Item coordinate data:
------------

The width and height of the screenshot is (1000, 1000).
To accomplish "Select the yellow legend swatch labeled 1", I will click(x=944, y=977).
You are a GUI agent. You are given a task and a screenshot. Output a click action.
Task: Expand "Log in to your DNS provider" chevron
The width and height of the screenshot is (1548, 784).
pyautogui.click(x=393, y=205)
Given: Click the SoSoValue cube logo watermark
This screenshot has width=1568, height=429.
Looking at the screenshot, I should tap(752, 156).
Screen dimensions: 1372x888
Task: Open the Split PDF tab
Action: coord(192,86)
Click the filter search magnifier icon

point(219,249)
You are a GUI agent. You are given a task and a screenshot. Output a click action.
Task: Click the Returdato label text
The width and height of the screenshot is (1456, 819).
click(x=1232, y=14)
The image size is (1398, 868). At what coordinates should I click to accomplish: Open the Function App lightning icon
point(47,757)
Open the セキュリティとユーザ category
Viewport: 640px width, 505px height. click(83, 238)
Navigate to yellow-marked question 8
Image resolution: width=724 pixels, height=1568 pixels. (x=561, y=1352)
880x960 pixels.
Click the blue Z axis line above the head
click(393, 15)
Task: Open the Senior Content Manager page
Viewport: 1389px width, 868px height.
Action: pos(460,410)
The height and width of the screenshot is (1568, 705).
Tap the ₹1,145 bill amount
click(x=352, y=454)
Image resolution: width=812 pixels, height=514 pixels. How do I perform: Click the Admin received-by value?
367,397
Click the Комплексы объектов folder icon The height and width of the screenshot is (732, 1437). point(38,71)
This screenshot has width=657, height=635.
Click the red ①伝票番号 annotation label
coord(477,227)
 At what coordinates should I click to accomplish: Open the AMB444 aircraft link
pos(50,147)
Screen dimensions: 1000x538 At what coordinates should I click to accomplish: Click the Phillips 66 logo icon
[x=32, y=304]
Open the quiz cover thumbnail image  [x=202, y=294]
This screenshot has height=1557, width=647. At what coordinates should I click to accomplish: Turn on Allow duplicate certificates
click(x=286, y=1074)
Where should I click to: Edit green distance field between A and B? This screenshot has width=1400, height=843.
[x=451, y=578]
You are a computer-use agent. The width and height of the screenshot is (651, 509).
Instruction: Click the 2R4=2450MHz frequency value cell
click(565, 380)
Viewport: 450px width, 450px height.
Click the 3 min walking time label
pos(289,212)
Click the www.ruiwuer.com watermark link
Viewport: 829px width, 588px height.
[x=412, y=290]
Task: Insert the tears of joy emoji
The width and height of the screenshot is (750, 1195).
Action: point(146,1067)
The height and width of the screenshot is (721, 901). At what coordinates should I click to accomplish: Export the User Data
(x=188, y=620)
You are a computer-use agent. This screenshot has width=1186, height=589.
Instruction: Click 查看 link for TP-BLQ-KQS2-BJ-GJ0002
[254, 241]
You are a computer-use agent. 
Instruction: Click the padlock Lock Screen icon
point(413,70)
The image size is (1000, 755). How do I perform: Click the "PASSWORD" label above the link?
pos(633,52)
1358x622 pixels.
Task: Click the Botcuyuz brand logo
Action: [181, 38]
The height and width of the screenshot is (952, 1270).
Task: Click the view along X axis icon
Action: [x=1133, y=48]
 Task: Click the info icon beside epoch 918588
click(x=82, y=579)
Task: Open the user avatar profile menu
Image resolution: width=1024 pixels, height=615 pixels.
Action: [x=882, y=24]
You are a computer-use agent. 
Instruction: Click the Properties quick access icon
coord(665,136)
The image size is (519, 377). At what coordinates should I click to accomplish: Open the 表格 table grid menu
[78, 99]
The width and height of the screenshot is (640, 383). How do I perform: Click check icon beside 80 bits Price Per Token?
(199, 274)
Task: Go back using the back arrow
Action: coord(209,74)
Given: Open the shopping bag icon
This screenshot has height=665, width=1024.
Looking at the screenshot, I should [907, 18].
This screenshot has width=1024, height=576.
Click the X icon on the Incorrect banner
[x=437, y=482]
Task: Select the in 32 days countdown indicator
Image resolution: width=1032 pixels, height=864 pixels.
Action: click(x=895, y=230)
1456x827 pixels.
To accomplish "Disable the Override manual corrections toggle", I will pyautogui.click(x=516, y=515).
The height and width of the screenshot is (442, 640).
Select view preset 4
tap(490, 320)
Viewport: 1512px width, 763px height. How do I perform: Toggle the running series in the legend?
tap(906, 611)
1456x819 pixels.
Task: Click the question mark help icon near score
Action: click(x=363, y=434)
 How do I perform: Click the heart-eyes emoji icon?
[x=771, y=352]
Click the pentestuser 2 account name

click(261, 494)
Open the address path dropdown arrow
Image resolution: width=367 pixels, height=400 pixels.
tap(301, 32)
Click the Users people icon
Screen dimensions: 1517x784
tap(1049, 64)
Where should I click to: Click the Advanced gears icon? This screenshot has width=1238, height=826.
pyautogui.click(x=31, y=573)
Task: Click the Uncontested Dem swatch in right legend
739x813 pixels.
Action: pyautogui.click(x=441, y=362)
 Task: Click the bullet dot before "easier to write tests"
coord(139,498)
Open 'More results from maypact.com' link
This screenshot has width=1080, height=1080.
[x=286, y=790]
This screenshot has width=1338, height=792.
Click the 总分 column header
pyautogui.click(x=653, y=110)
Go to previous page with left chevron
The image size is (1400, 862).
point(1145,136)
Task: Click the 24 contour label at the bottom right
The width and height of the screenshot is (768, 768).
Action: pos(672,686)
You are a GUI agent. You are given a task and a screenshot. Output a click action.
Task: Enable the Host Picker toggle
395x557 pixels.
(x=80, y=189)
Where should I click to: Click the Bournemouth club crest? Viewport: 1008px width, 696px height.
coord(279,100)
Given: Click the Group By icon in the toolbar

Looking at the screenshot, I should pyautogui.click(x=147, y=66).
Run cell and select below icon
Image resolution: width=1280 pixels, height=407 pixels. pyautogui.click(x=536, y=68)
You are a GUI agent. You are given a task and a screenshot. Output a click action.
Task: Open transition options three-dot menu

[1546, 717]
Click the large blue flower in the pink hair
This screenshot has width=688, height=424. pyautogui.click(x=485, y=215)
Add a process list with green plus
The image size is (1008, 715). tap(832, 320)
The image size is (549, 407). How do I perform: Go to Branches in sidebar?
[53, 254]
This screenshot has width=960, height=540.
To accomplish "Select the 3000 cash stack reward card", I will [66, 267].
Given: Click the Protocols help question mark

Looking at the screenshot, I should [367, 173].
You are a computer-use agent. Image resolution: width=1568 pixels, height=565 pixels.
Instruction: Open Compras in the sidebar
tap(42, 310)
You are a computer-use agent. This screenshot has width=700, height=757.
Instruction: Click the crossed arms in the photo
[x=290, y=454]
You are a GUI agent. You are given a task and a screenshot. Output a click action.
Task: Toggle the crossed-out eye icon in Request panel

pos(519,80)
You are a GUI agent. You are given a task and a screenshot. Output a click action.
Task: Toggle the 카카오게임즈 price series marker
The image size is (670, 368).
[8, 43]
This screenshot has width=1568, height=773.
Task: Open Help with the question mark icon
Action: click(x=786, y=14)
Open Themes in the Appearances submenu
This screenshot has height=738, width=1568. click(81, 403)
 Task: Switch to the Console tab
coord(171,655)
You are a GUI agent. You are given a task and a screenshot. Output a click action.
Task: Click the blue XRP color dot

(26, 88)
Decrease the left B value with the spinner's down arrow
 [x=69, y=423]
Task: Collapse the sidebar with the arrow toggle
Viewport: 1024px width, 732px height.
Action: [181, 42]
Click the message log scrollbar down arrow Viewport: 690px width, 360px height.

------------

Reproduce the entries above, replacing each "GUI agent" with "screen assistant" and leaving everything else unchanged.

## OUTPUT FOR THIS TASK:
The width and height of the screenshot is (1000, 1000).
To accomplish "Select the yellow legend swatch labeled 1", I will click(x=944, y=977).
You are a screen assistant. You are given a task and a screenshot. Output a click action.
Task: Expand "Log in to your DNS provider" chevron
The width and height of the screenshot is (1548, 784).
pyautogui.click(x=393, y=205)
Given: Click the SoSoValue cube logo watermark
This screenshot has width=1568, height=429.
Looking at the screenshot, I should tap(752, 156).
Screen dimensions: 1372x888
Task: Open the Split PDF tab
Action: coord(192,86)
Click the filter search magnifier icon

point(219,249)
You are a screen assistant. You are given a task and a screenshot. Output a click action.
Task: Click the Returdato label text
The width and height of the screenshot is (1456, 819).
click(x=1232, y=14)
The image size is (1398, 868). At what coordinates should I click to accomplish: Open the Function App lightning icon
point(47,757)
Open the セキュリティとユーザ category
Viewport: 640px width, 505px height. click(83, 238)
Navigate to yellow-marked question 8
Image resolution: width=724 pixels, height=1568 pixels. (x=561, y=1352)
880x960 pixels.
Click the blue Z axis line above the head
click(393, 15)
Task: Open the Senior Content Manager page
Viewport: 1389px width, 868px height.
Action: pos(460,410)
The height and width of the screenshot is (1568, 705).
Tap the ₹1,145 bill amount
click(x=352, y=454)
Image resolution: width=812 pixels, height=514 pixels. How do I perform: Click the Admin received-by value?
367,397
Click the Комплексы объектов folder icon The height and width of the screenshot is (732, 1437). point(38,71)
This screenshot has width=657, height=635.
Click the red ①伝票番号 annotation label
coord(477,227)
 At what coordinates should I click to accomplish: Open the AMB444 aircraft link
pos(50,147)
Screen dimensions: 1000x538 At what coordinates should I click to accomplish: Click the Phillips 66 logo icon
[x=32, y=304]
Open the quiz cover thumbnail image  [x=202, y=294]
This screenshot has height=1557, width=647. At what coordinates should I click to accomplish: Turn on Allow duplicate certificates
click(x=286, y=1074)
Where should I click to: Edit green distance field between A and B? This screenshot has width=1400, height=843.
[x=451, y=578]
You are a computer-use agent. The width and height of the screenshot is (651, 509).
Instruction: Click the 2R4=2450MHz frequency value cell
click(565, 380)
Viewport: 450px width, 450px height.
Click the 3 min walking time label
pos(289,212)
Click the www.ruiwuer.com watermark link
Viewport: 829px width, 588px height.
[x=412, y=290]
Task: Insert the tears of joy emoji
The width and height of the screenshot is (750, 1195).
Action: point(146,1067)
The height and width of the screenshot is (721, 901). At what coordinates should I click to accomplish: Export the User Data
(x=188, y=620)
You are a computer-use agent. This screenshot has width=1186, height=589.
Instruction: Click 查看 link for TP-BLQ-KQS2-BJ-GJ0002
[254, 241]
You are a computer-use agent. 
Instruction: Click the padlock Lock Screen icon
point(413,70)
The image size is (1000, 755). How do I perform: Click the "PASSWORD" label above the link?
pos(633,52)
1358x622 pixels.
Task: Click the Botcuyuz brand logo
Action: [181, 38]
The height and width of the screenshot is (952, 1270).
Task: Click the view along X axis icon
Action: [x=1133, y=48]
 Task: Click the info icon beside epoch 918588
click(x=82, y=579)
Task: Open the user avatar profile menu
Image resolution: width=1024 pixels, height=615 pixels.
Action: [x=882, y=24]
You are a computer-use agent. 
Instruction: Click the Properties quick access icon
coord(665,136)
The image size is (519, 377). At what coordinates should I click to accomplish: Open the 表格 table grid menu
[78, 99]
The width and height of the screenshot is (640, 383). How do I perform: Click check icon beside 80 bits Price Per Token?
(199, 274)
Task: Go back using the back arrow
Action: coord(209,74)
Given: Open the shopping bag icon
This screenshot has height=665, width=1024.
Looking at the screenshot, I should [907, 18].
This screenshot has width=1024, height=576.
Click the X icon on the Incorrect banner
[x=437, y=482]
Task: Select the in 32 days countdown indicator
Image resolution: width=1032 pixels, height=864 pixels.
Action: click(x=895, y=230)
1456x827 pixels.
To accomplish "Disable the Override manual corrections toggle", I will pyautogui.click(x=516, y=515).
The height and width of the screenshot is (442, 640).
Select view preset 4
tap(490, 320)
Viewport: 1512px width, 763px height. How do I perform: Toggle the running series in the legend?
tap(906, 611)
1456x819 pixels.
Task: Click the question mark help icon near score
Action: click(x=363, y=434)
 How do I perform: Click the heart-eyes emoji icon?
[x=771, y=352]
Click the pentestuser 2 account name

click(261, 494)
Open the address path dropdown arrow
Image resolution: width=367 pixels, height=400 pixels.
tap(301, 32)
Click the Users people icon
Screen dimensions: 1517x784
tap(1049, 64)
Where should I click to: Click the Advanced gears icon? This screenshot has width=1238, height=826.
pyautogui.click(x=31, y=573)
Task: Click the Uncontested Dem swatch in right legend
739x813 pixels.
Action: pyautogui.click(x=441, y=362)
 Task: Click the bullet dot before "easier to write tests"
coord(139,498)
Open 'More results from maypact.com' link
This screenshot has width=1080, height=1080.
[x=286, y=790]
This screenshot has width=1338, height=792.
Click the 总分 column header
pyautogui.click(x=653, y=110)
Go to previous page with left chevron
The image size is (1400, 862).
point(1145,136)
Task: Click the 24 contour label at the bottom right
The width and height of the screenshot is (768, 768).
Action: pos(672,686)
You are a screen assistant. You are given a task and a screenshot. Output a click action.
Task: Enable the Host Picker toggle
395x557 pixels.
(x=80, y=189)
Where should I click to: Click the Bournemouth club crest? Viewport: 1008px width, 696px height.
coord(279,100)
Given: Click the Group By icon in the toolbar

Looking at the screenshot, I should pyautogui.click(x=147, y=66).
Run cell and select below icon
Image resolution: width=1280 pixels, height=407 pixels. pyautogui.click(x=536, y=68)
You are a screen assistant. You are given a task and a screenshot. Output a click action.
Task: Open transition options three-dot menu

[1546, 717]
Click the large blue flower in the pink hair
This screenshot has width=688, height=424. pyautogui.click(x=485, y=215)
Add a process list with green plus
The image size is (1008, 715). tap(832, 320)
The image size is (549, 407). How do I perform: Go to Branches in sidebar?
[53, 254]
This screenshot has width=960, height=540.
To accomplish "Select the 3000 cash stack reward card", I will [66, 267].
Given: Click the Protocols help question mark

Looking at the screenshot, I should [367, 173].
You are a computer-use agent. Image resolution: width=1568 pixels, height=565 pixels.
Instruction: Open Compras in the sidebar
tap(42, 310)
You are a computer-use agent. This screenshot has width=700, height=757.
Instruction: Click the crossed arms in the photo
[x=290, y=454]
You are a screen assistant. You are given a task and a screenshot. Output a click action.
Task: Toggle the crossed-out eye icon in Request panel

pos(519,80)
You are a screen assistant. You are given a task and a screenshot. Output a click action.
Task: Toggle the 카카오게임즈 price series marker
The image size is (670, 368).
[8, 43]
This screenshot has width=1568, height=773.
Task: Open Help with the question mark icon
Action: click(x=786, y=14)
Open Themes in the Appearances submenu
This screenshot has height=738, width=1568. click(81, 403)
 Task: Switch to the Console tab
coord(171,655)
You are a screen assistant. You are given a task and a screenshot. Output a click action.
Task: Click the blue XRP color dot

(26, 88)
Decrease the left B value with the spinner's down arrow
 [x=69, y=423]
Task: Collapse the sidebar with the arrow toggle
Viewport: 1024px width, 732px height.
Action: [181, 42]
Click the message log scrollbar down arrow Viewport: 690px width, 360px height.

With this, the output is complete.